「どうか早く救出されてほしい」。愛知県蒲郡市の一家5人が生き埋めとなった土砂崩れから一夜明けた28日、現場近くの住民らは家族の無事を願い、消防や自衛隊の捜索の様子を祈るような表情で見守った。【荒木映美、塚本紘平、永海俊】
近くに住む杉浦明芳(あきよし)さん(70)は、安否が分かっていない70代男性と地域の祭りの準備を長年一緒に務めていたという。「自分は酒を飲まないのに酒席で冗談をよく言い、一緒に楽しむような人だ」と無事の再会を願った。

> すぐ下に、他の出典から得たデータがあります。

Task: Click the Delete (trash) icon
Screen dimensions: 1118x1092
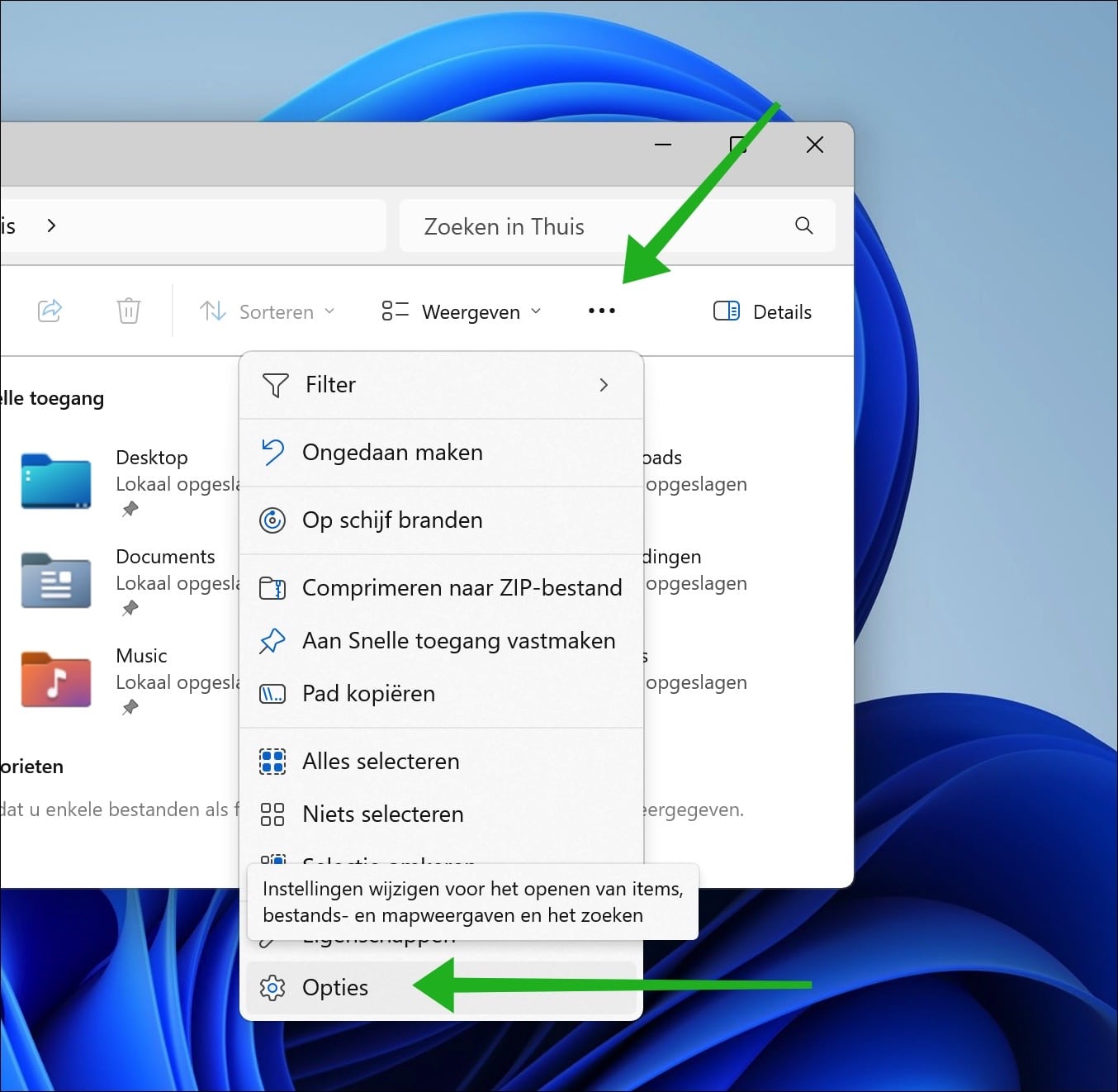Action: pos(128,311)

現場には、家族の友人らも駆け付けた。70代男性と数日前に会話をしたという男性は「朝のニュースで知った。ショックだ」と言葉少なだった。家族全員と交流があるという男性は28日朝、一家宅に電話をしたら通じず、「嫌な予感がして様子を見に来たら……」と表情を曇らせた。
土砂崩れがあった現場は、ハザードマップで住民に注意を促す土砂災害警戒区域に指定されていなかった。同区域は土砂災害防止法に基づき、崖崩れや地滑りなどが発生する恐れのある区域を都道府県が指定する。崖崩れの場合、高さ5メートル以上かつ傾斜度30度以上の斜面であることが指定要件となる。

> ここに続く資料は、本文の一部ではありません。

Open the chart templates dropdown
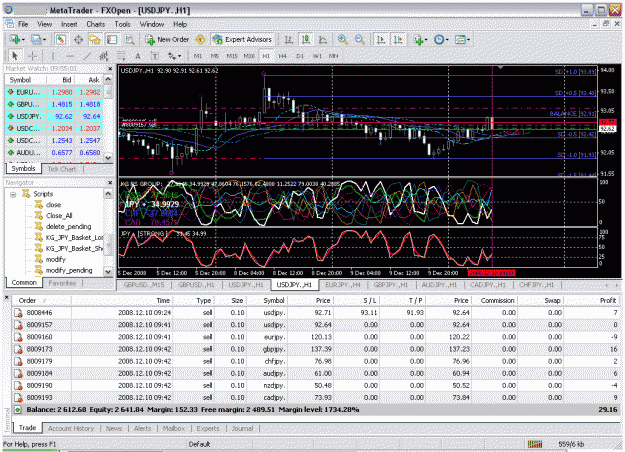 (x=462, y=39)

愛知県の担当者によると、今回の現場は傾斜度の要件を満たしていなかったため、指定に向けた調査が実施されなかったという。
蒲郡市の鈴木寿明市長は「こうした大規模な土砂崩れは予期していなかったが、裏山がある場合、全く(土砂災害の)可能性がないわけではない。想定以上の雨量などいろいろな状況があって今回の災害が起きた。原因追及をしていきたい」と話した。
愛知県は同日、蒲郡市に災害救助法を適用することを決めたと発表した。27日にさかのぼって適用する。